### Dataset records
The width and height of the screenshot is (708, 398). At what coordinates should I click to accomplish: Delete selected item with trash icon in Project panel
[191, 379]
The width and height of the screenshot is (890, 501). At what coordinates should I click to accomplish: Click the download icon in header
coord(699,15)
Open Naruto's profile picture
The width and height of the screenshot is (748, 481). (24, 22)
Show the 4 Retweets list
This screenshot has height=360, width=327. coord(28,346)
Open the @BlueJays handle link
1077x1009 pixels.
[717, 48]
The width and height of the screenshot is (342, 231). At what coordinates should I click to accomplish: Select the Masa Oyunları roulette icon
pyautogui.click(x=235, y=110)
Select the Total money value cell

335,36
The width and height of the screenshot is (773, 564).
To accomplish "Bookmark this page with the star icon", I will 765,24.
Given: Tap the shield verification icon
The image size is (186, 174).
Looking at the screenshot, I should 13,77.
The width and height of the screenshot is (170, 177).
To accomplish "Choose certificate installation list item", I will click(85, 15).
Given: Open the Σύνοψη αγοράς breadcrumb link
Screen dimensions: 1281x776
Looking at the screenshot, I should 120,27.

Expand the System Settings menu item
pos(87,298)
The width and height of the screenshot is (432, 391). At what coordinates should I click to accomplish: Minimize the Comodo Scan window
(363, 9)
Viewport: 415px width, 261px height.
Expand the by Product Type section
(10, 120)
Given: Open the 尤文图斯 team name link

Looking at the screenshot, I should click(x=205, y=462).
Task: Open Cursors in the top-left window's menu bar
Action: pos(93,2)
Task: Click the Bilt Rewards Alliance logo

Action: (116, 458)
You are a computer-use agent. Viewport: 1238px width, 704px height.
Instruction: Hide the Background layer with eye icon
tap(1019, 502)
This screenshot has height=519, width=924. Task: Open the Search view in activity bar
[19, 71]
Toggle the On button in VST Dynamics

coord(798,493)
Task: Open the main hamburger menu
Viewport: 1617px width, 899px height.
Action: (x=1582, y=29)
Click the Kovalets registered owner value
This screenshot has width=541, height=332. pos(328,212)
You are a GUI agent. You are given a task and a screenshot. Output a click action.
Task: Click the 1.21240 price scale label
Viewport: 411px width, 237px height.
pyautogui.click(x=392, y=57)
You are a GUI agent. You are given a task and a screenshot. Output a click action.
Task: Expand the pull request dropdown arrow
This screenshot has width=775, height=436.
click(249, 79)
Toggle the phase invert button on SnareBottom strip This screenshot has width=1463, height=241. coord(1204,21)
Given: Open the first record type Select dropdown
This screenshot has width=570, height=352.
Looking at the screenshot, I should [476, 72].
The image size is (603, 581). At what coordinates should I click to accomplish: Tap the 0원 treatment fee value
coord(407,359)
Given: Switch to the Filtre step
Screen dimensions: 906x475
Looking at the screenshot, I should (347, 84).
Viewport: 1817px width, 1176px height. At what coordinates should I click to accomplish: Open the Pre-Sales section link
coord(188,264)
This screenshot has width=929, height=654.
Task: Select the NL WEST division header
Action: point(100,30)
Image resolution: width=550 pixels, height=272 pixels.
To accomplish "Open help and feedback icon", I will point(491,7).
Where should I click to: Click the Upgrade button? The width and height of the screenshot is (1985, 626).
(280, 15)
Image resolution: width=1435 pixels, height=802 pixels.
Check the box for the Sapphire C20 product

### What is asked
Reproduce all the items above, substituting "Unfold" for every "Expand" and leaving everything else unchanged.

### Response to the task
The width and height of the screenshot is (708, 398). At what coordinates should I click to accomplish: Delete selected item with trash icon in Project panel
[191, 379]
The width and height of the screenshot is (890, 501). At what coordinates should I click to accomplish: Click the download icon in header
coord(699,15)
Open Naruto's profile picture
The width and height of the screenshot is (748, 481). (24, 22)
Show the 4 Retweets list
This screenshot has height=360, width=327. coord(28,346)
Open the @BlueJays handle link
1077x1009 pixels.
[717, 48]
The width and height of the screenshot is (342, 231). At what coordinates should I click to accomplish: Select the Masa Oyunları roulette icon
pyautogui.click(x=235, y=110)
Select the Total money value cell

335,36
The width and height of the screenshot is (773, 564).
To accomplish "Bookmark this page with the star icon", I will 765,24.
Given: Tap the shield verification icon
The image size is (186, 174).
Looking at the screenshot, I should 13,77.
The width and height of the screenshot is (170, 177).
To accomplish "Choose certificate installation list item", I will click(85, 15).
Given: Open the Σύνοψη αγοράς breadcrumb link
Screen dimensions: 1281x776
Looking at the screenshot, I should 120,27.

Unfold the System Settings menu item
pos(87,298)
The width and height of the screenshot is (432, 391). At what coordinates should I click to accomplish: Minimize the Comodo Scan window
(363, 9)
Viewport: 415px width, 261px height.
Unfold the by Product Type section
(10, 120)
Given: Open the 尤文图斯 team name link

Looking at the screenshot, I should click(x=205, y=462).
Task: Open Cursors in the top-left window's menu bar
Action: pos(93,2)
Task: Click the Bilt Rewards Alliance logo

Action: (116, 458)
You are a computer-use agent. Viewport: 1238px width, 704px height.
Instruction: Hide the Background layer with eye icon
tap(1019, 502)
This screenshot has height=519, width=924. Task: Open the Search view in activity bar
[19, 71]
Toggle the On button in VST Dynamics

coord(798,493)
Task: Open the main hamburger menu
Viewport: 1617px width, 899px height.
Action: (x=1582, y=29)
Click the Kovalets registered owner value
This screenshot has width=541, height=332. pos(328,212)
You are a GUI agent. You are given a task and a screenshot. Output a click action.
Task: Click the 1.21240 price scale label
Viewport: 411px width, 237px height.
pyautogui.click(x=392, y=57)
You are a GUI agent. You are given a task and a screenshot. Output a click action.
Task: Unfold the pull request dropdown arrow
This screenshot has width=775, height=436.
click(249, 79)
Toggle the phase invert button on SnareBottom strip This screenshot has width=1463, height=241. coord(1204,21)
Given: Open the first record type Select dropdown
This screenshot has width=570, height=352.
Looking at the screenshot, I should [476, 72].
The image size is (603, 581). At what coordinates should I click to accomplish: Tap the 0원 treatment fee value
coord(407,359)
Given: Switch to the Filtre step
Screen dimensions: 906x475
Looking at the screenshot, I should (347, 84).
Viewport: 1817px width, 1176px height. At what coordinates should I click to accomplish: Open the Pre-Sales section link
coord(188,264)
This screenshot has width=929, height=654.
Task: Select the NL WEST division header
Action: point(100,30)
Image resolution: width=550 pixels, height=272 pixels.
To accomplish "Open help and feedback icon", I will point(491,7).
Where should I click to: Click the Upgrade button? The width and height of the screenshot is (1985, 626).
(280, 15)
Image resolution: width=1435 pixels, height=802 pixels.
Check the box for the Sapphire C20 product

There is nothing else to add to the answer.